EXERCISE AIM
Among the records below, which lines contain the string "computer"? Report them.
#### SUPPLIED RECORDS ####
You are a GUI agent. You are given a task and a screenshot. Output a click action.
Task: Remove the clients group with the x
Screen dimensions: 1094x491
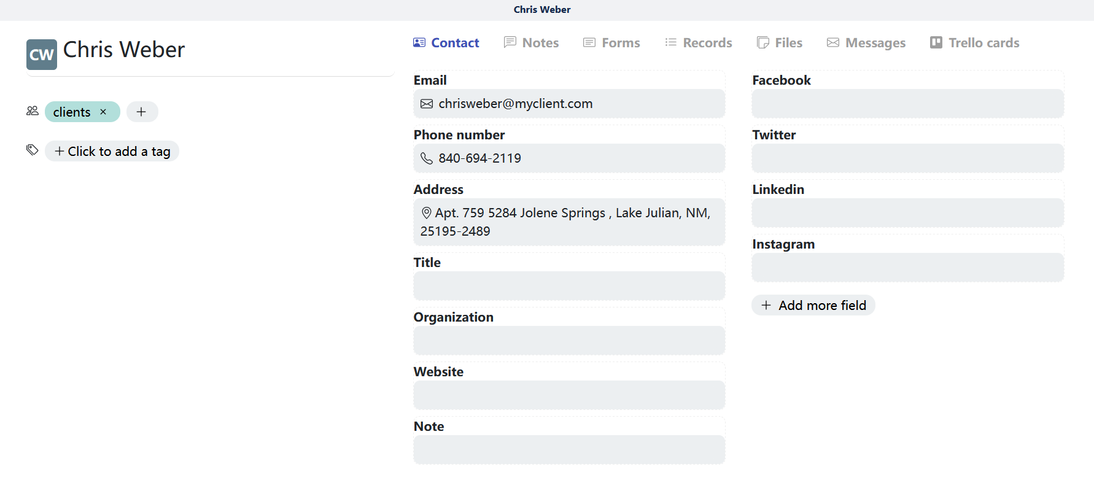(x=103, y=112)
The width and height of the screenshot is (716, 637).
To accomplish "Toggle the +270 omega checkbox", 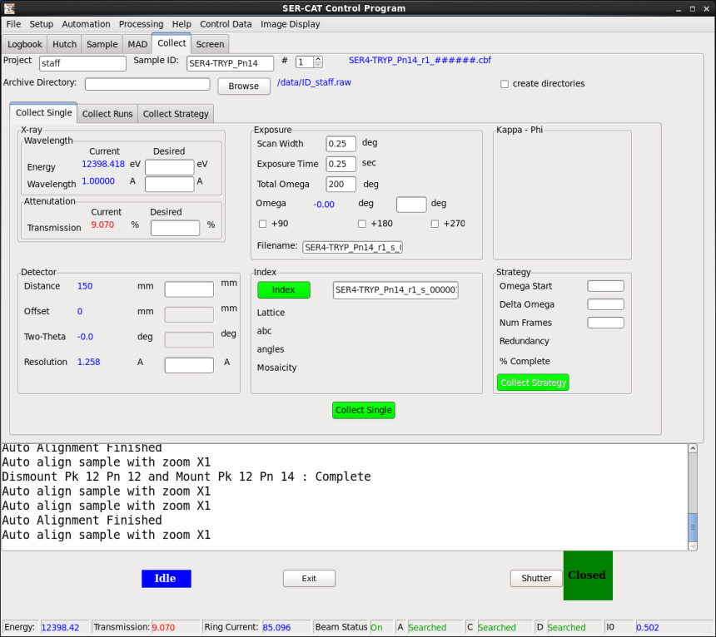I will coord(435,224).
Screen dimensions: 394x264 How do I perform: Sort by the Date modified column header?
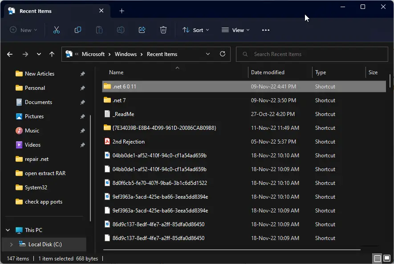point(268,72)
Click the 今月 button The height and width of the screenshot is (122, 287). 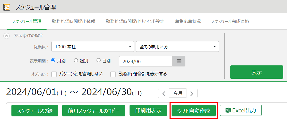178,93
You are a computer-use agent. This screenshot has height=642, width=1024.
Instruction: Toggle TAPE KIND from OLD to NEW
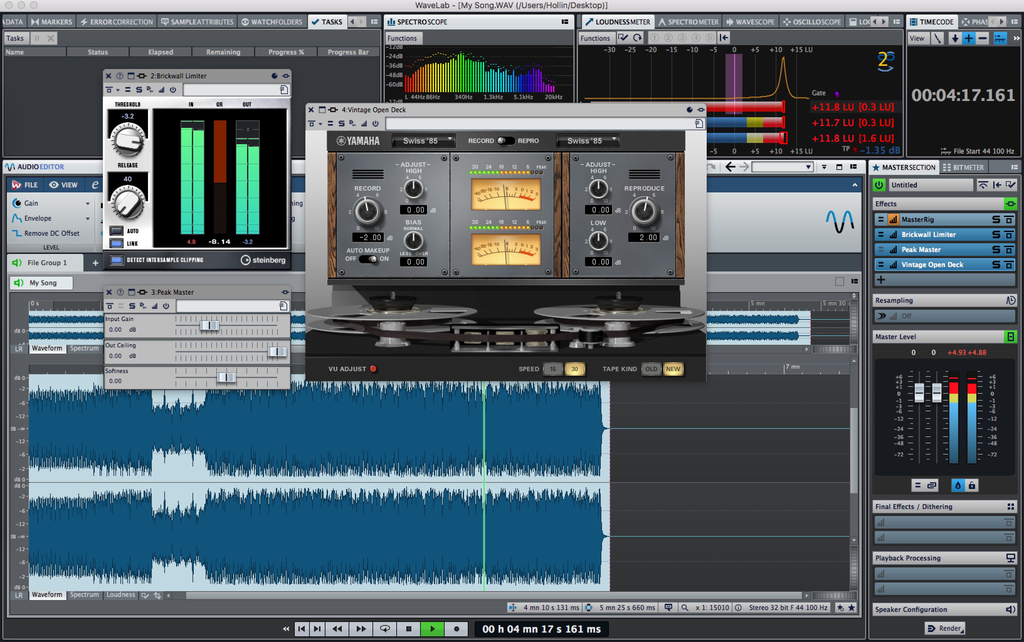point(672,368)
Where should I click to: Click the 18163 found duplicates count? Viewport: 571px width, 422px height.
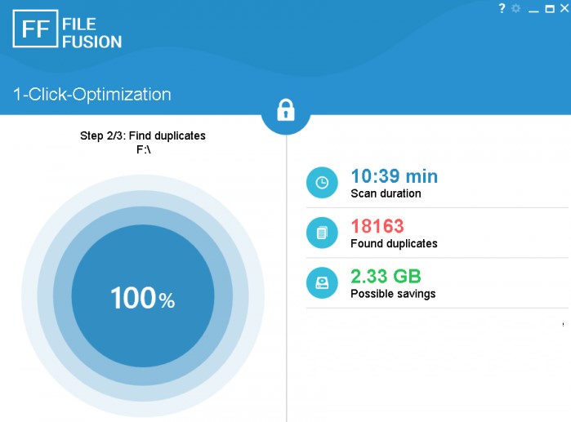click(377, 226)
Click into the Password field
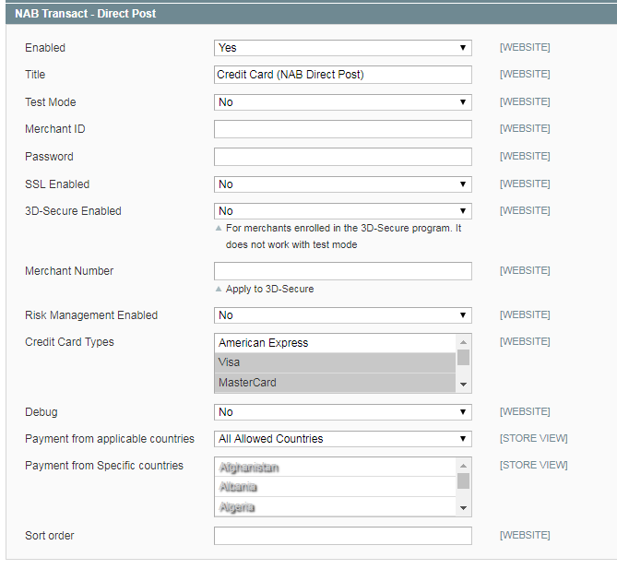Screen dimensions: 617x569 coord(342,157)
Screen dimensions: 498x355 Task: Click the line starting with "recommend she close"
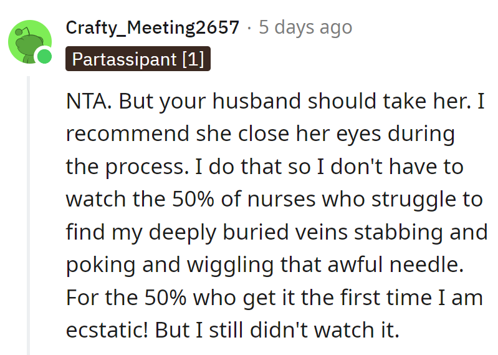click(x=260, y=134)

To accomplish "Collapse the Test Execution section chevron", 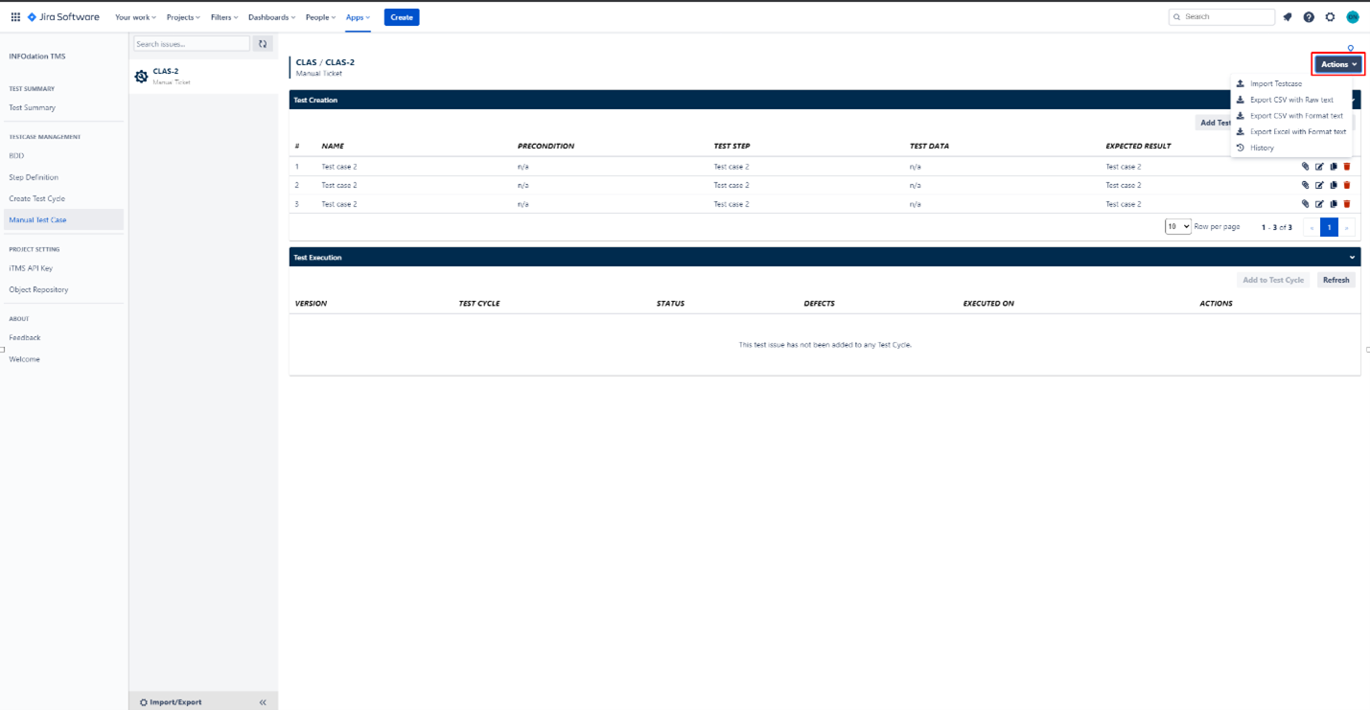I will coord(1352,257).
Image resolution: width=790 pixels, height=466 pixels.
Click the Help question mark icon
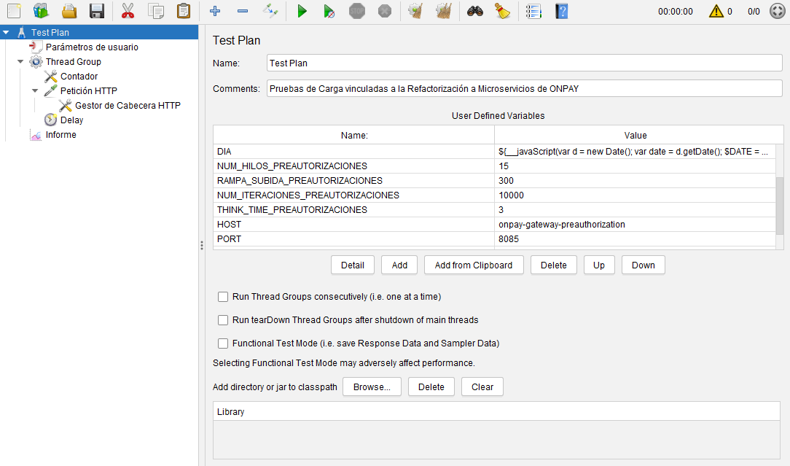point(561,11)
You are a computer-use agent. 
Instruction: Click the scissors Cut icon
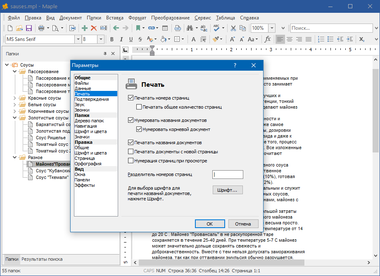(233, 28)
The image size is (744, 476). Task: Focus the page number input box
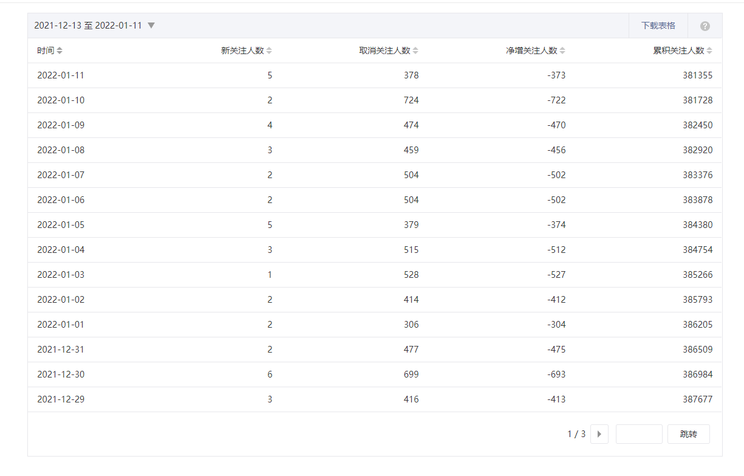638,434
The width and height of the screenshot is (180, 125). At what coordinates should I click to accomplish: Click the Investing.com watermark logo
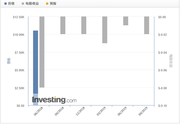tap(54, 100)
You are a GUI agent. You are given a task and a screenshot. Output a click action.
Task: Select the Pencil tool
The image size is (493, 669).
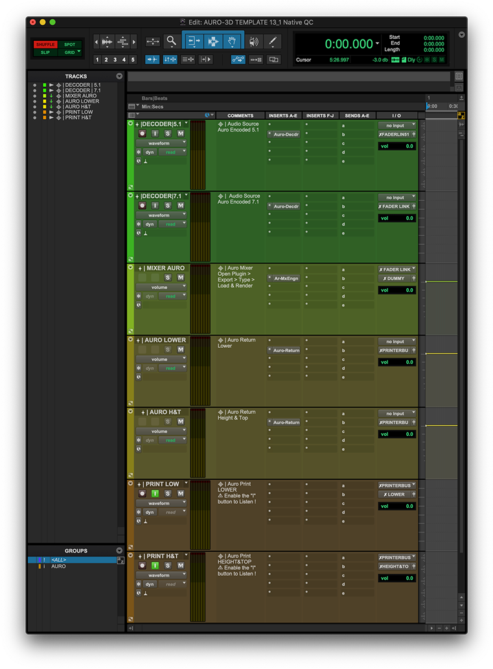[273, 41]
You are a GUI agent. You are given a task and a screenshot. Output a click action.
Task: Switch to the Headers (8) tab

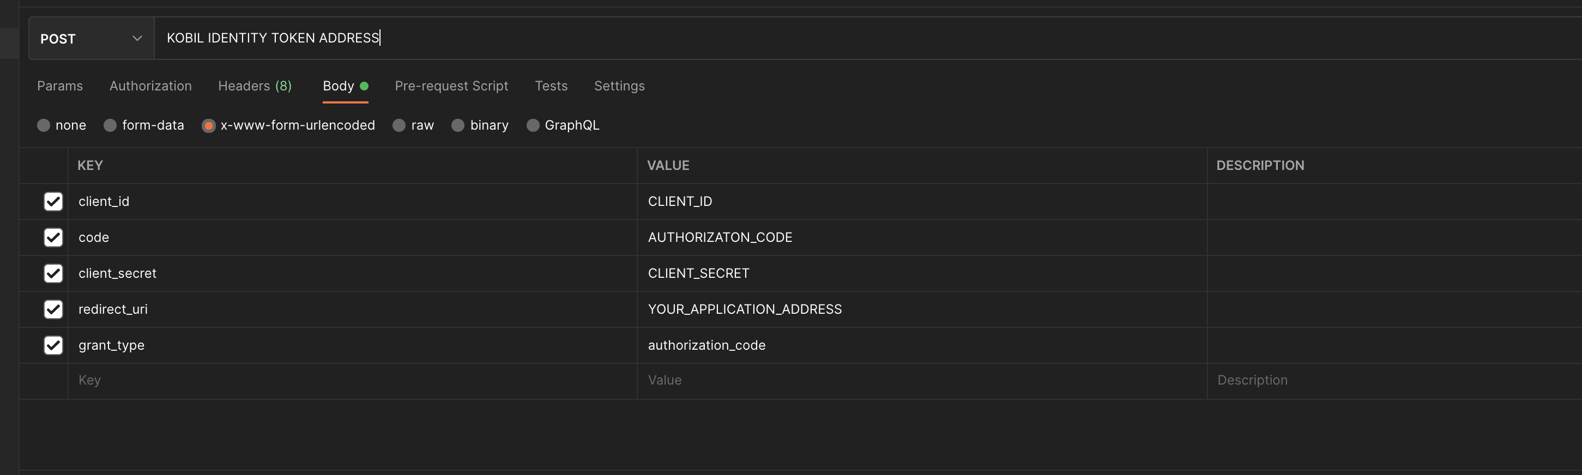point(255,86)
####
REPLY TO THE TASK
You are a computer-use agent. This screenshot has height=642, width=1024.
You are a computer-use agent. 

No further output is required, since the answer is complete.